> _ABOUT THIS EXERCISE_: Below are the records; count how many of their lines hold the string "computer" and give the number alone.

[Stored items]

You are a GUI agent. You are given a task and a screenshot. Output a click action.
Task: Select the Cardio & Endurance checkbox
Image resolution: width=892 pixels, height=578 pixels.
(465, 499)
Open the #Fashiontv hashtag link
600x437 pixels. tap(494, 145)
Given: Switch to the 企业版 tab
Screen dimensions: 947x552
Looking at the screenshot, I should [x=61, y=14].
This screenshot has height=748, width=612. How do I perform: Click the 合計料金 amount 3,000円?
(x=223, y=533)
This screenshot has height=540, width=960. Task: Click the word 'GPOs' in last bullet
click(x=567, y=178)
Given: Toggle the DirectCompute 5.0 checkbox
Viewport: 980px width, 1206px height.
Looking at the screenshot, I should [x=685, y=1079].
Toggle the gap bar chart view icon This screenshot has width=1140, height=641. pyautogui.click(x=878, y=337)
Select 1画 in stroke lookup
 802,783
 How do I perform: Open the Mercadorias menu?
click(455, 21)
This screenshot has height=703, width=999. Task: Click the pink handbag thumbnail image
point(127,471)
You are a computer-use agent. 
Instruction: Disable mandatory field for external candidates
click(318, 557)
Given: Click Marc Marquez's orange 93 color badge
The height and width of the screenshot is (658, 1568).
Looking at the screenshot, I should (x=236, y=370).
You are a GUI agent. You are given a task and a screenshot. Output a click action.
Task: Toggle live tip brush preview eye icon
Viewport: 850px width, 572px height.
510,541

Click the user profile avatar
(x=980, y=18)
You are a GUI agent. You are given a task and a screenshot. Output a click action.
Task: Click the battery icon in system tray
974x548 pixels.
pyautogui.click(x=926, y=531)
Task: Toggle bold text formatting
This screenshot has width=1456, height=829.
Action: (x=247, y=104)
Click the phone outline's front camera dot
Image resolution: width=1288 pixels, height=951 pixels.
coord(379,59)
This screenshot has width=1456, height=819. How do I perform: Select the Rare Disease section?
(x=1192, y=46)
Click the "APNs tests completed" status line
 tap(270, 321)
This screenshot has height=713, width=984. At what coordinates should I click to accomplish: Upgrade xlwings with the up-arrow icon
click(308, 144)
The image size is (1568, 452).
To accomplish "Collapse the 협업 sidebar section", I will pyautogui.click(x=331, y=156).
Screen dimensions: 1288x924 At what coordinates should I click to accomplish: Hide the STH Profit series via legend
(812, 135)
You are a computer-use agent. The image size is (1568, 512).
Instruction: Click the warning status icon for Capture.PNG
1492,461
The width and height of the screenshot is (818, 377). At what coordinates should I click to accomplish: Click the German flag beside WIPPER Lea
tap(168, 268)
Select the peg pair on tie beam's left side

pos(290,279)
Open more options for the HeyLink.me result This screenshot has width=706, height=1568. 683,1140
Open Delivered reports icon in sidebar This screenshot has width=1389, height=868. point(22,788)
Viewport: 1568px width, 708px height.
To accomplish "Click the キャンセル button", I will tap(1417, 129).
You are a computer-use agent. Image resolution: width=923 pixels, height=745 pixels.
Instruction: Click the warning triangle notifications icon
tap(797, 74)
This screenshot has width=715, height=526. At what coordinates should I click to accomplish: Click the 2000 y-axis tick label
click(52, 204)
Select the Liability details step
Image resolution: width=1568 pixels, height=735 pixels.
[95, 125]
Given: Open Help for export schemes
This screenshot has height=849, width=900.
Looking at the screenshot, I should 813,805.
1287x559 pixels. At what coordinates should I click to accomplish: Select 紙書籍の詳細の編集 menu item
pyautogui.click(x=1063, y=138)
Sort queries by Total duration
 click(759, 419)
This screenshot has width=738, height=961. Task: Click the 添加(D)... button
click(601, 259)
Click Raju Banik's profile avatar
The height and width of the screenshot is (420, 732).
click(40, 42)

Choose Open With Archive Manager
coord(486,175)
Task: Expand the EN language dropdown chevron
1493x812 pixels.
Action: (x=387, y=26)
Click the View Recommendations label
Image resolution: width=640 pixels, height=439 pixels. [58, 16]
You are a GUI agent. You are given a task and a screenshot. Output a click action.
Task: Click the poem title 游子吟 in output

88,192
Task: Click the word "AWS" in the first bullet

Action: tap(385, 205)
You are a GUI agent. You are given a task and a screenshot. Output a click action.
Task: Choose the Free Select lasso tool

> _EXERCISE RESPONSE_: 3